I think this does what you want for op2_range.

I tried it with:

void f1 (int i, int j)
{
  if ((i % j) == 3)
    {
      xx = ((j <= 3) && (j >= -3));
      if (xx)
        kill ();
    }
}

and it eliminates the call. the listing shows:
    if (_1 == 3)
      goto <bb 3>; [INV]
    else
      goto <bb 5>; [INV]

_1 : int [-2147483647, +INF]
2->3  (T) _1 :  int [3, 3]
2->3  (T) i_8(D) :      int [3, +INF]
2->3  (T) j_9(D) :      int [-INF, -4][4, +INF]
2->5  (F) _1 :  int [-2147483647, 2][4, +INF]

so its got int [-INF, -4][4, +INF] for the range which I think is correct?

I got a headache trying to write a testcase for the different cases, and I'd probably get it wrong like I did with the initial implementation..  So I leave this with you to do what you will :-) 

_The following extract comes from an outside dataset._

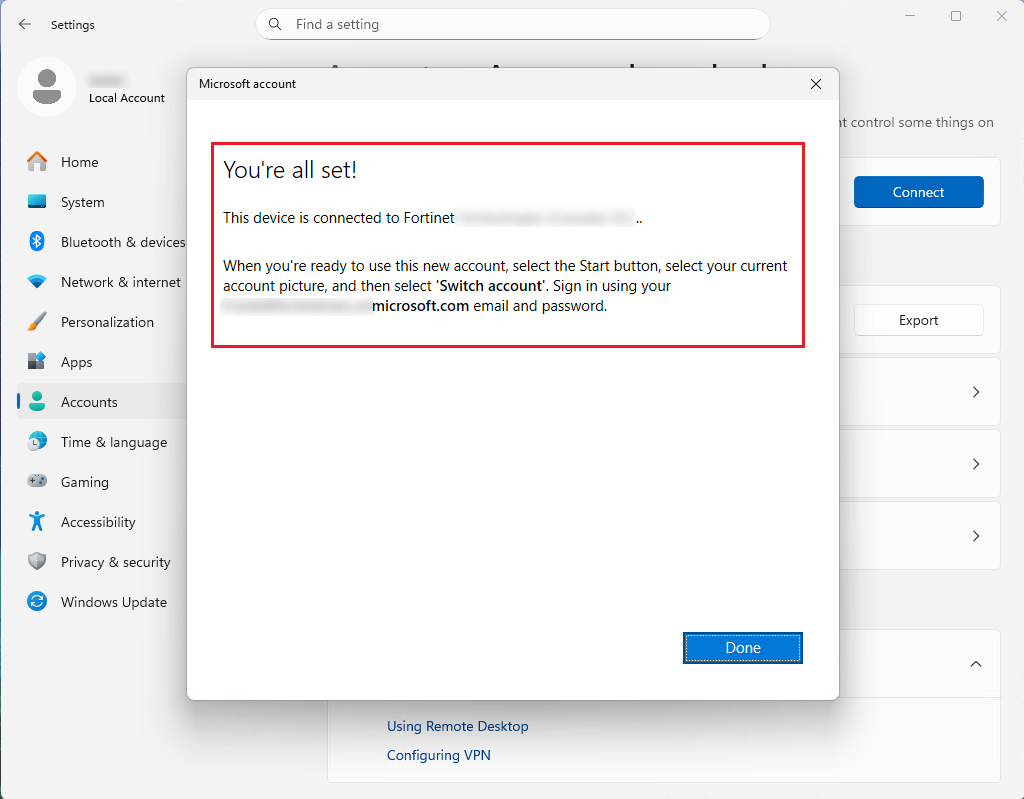Select the Accessibility icon

[35, 521]
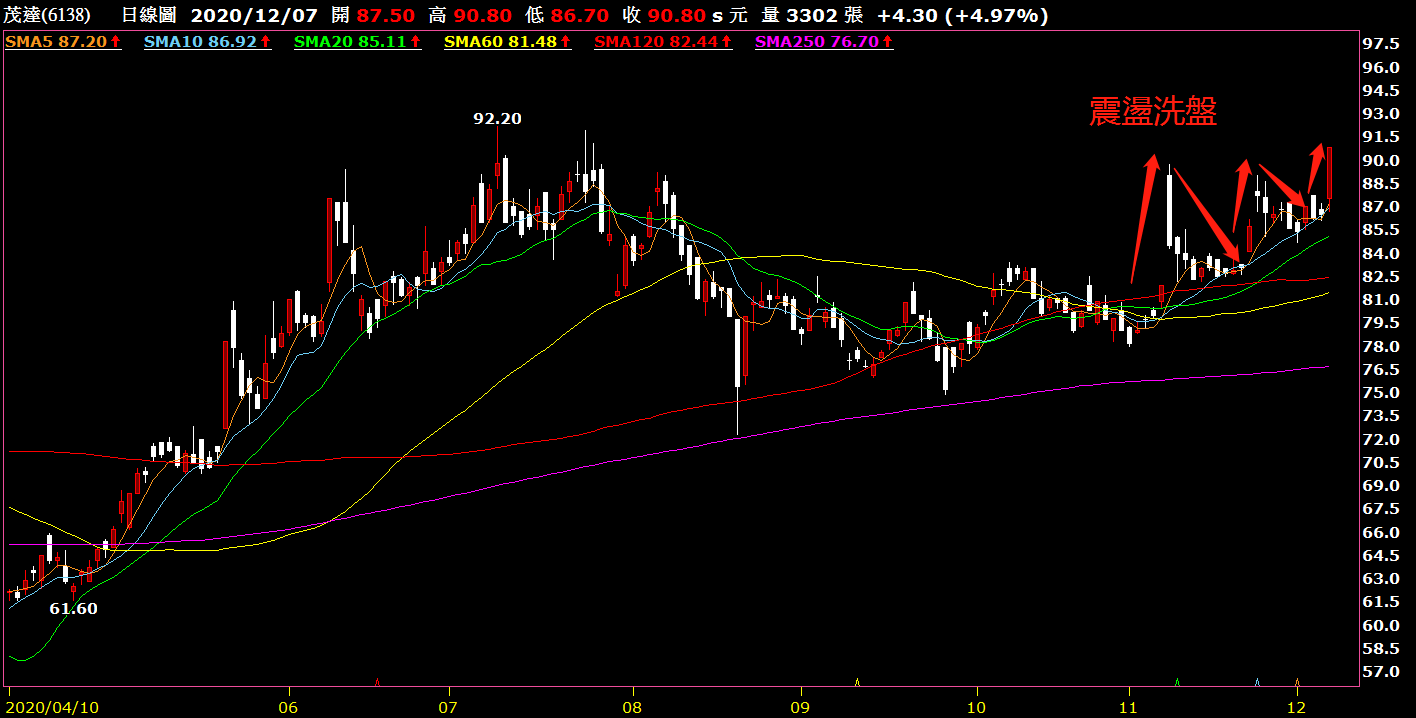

I get all tangled up with the negatives.

Comment 11 Jakub Jelinek 2020-11-19 19:55:08 UTC

Created attachment 49599 [details]
gcc11-pr91029.patch

Here is what I meant.

Comment 12 GCC Commits 2020-11-19 23:03:04 UTC

The master branch has been updated by Jakub Jelinek <jakub@gcc.gnu.org>:

https://gcc.gnu.org/g:d3f293348768667c07770e433ff00af51fee73a2

commit r11-5186-gd3f293348768667c07770e433ff00af51fee73a2
Author: Jakub Jelinek <jakub@redhat.com>
Date:   Fri Nov 20 00:02:21 2020 +0100

    ranger: Improve a % b operand ranges [PR91029]
    
    As mentioned in the PR, the previous PR91029 patch was testing
    op2 >= 0 which is unnecessary, even negative op2 values will work the same,
    furthermore, from if a % b > 0 we can deduce a > 0 rather than just a >= 0
    (0 % b would be 0), and it actually valid even for other constants than 0,
    a % b > 5 means a > 5 (a % b has the same sign as a and a in [0, 5] would
    result in a % b in [0, 5].  Also, we can deduce a range for the other
    operand, if we know
    a % b >= 20, then b must be (in absolute value for signed modulo) > 20,
    for a % [0, 20] the result would be [0, 19].
    
    2020-11-19  Jakub Jelinek  <jakub@redhat.com>
    
            PR tree-optimization/91029
            * range-op.cc (operator_trunc_mod::op1_range): Don't require signed
            types, nor require that op2 >= 0.  Implement (a % b) >= x && x > 0
            implies a >= x and (a % b) <= x && x < 0 implies a <= x.
            (operator_trunc_mod::op2_range): New method.
    
            * gcc.dg/tree-ssa/pr91029-1.c: New test.
            * gcc.dg/tree-ssa/pr91029-2.c: New test.